Gérard Lopez est au cœur de la tourmente. Mis devant ses responsabilités par les Ultramarines, le président des Girondins a décidé de réagir en écartant plusieurs joueurs, dont le capitaine Laurent Koscielny. Une décision que ce dernier n'a pas du tout apprécié, comme il l'a confié dans les colonnes de L'Equipe. Ce n'est pas le seul puisque l'UNFP, syndicat représentant les footballeurs professionnels en France, a publié un communiqué assez lunaire, ce jeudi, pour dénoncer sa gestion du club aquitain.
L'UNFP regrette la récidive de Gérard Lopez, qui avait déjà mis des joueurs à l'écart sous sa présidence à Lille en juillet 2017. Le syndicat accuse le dirigeant d'afficher "au grand jour son mépris des contrats signés" et, dans une métaphore avec les vins du pays bordelais, voit en ces Girondins 2022 un mauvais cru.

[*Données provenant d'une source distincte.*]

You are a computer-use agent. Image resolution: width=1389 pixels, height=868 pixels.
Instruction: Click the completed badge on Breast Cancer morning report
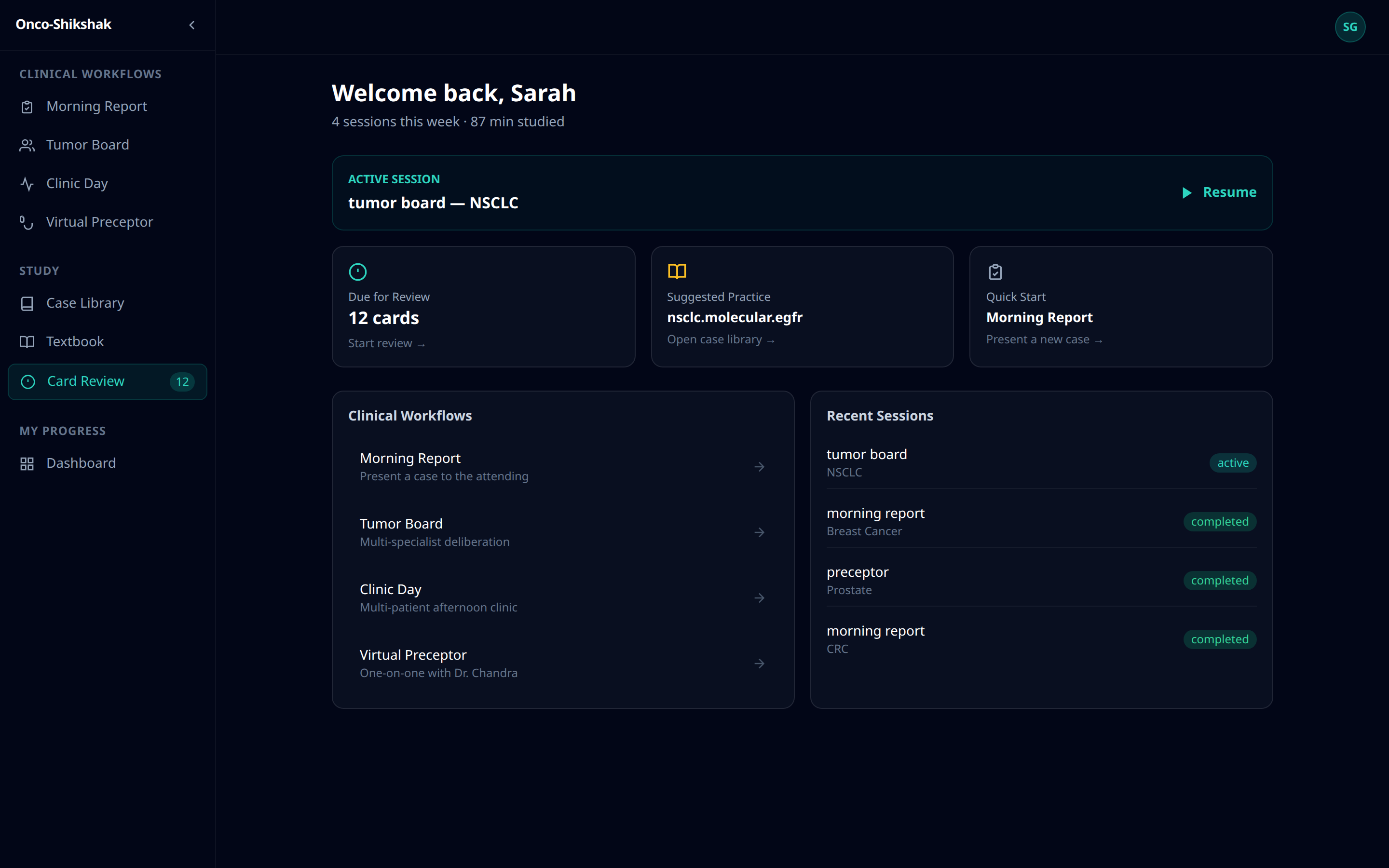pos(1220,521)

"Juillet 2017… Juillet 2019… et janvier 2022 ! Lille… Bordeaux… et Bordeaux. Gérard Lopez et Gérard Lopez. En juillet 2017, sous la présidence de Gérard Lopez, le LOSC mettait huit joueurs à l’écart. En juillet 2019, les Girondins de Bordeaux en avait placés six… En janvier 2022 sous la présidence du même Gérard Lopez, les Girondins viennent de déclarer qu’un de leur joueur sera parti avant la fin du mois, que trois autres sont en « disgrâce », et enfin, que deux autres footballeurs, eux-aussi sous contrat, sont mis à l’écart. Qu’au pays du vin-roi, on décide ainsi – et une fois encore… et une fois de trop ! – de mettre la pression sur des joueurs, de les « foot-tre » au ballon afin qu’ils renoncent de façon prématurée à leur engagement contractuel, est indigne d’un grand club comme les Girondins de Bordeaux, qui, au moins et à la différence semble-t-il de quelques grands crus de la région, ne se cache pas derrière une étiquette trompeuse, mais dont les négociants, pardon les dirigeants, affichent au grand jour leur mépris des contrats signés, leur lecture partielle de l’article 507 de la Charte du football professionnel pour mieux en dévoyer le sens et l’esprit plutôt que de s’interroger, justement, sur la gestion de leur propre effectif, quand l’heure était à multiplier les contrats sans avoir le sentiment de pousser le bouchon un peu, beaucoup trop loin, avec un assemblage disproportionné. Finalement, quels que soient le maître de chai ou l’année, 2019… 2022, ce Bordeaux-là est, pour l’UNFP, imbuvable".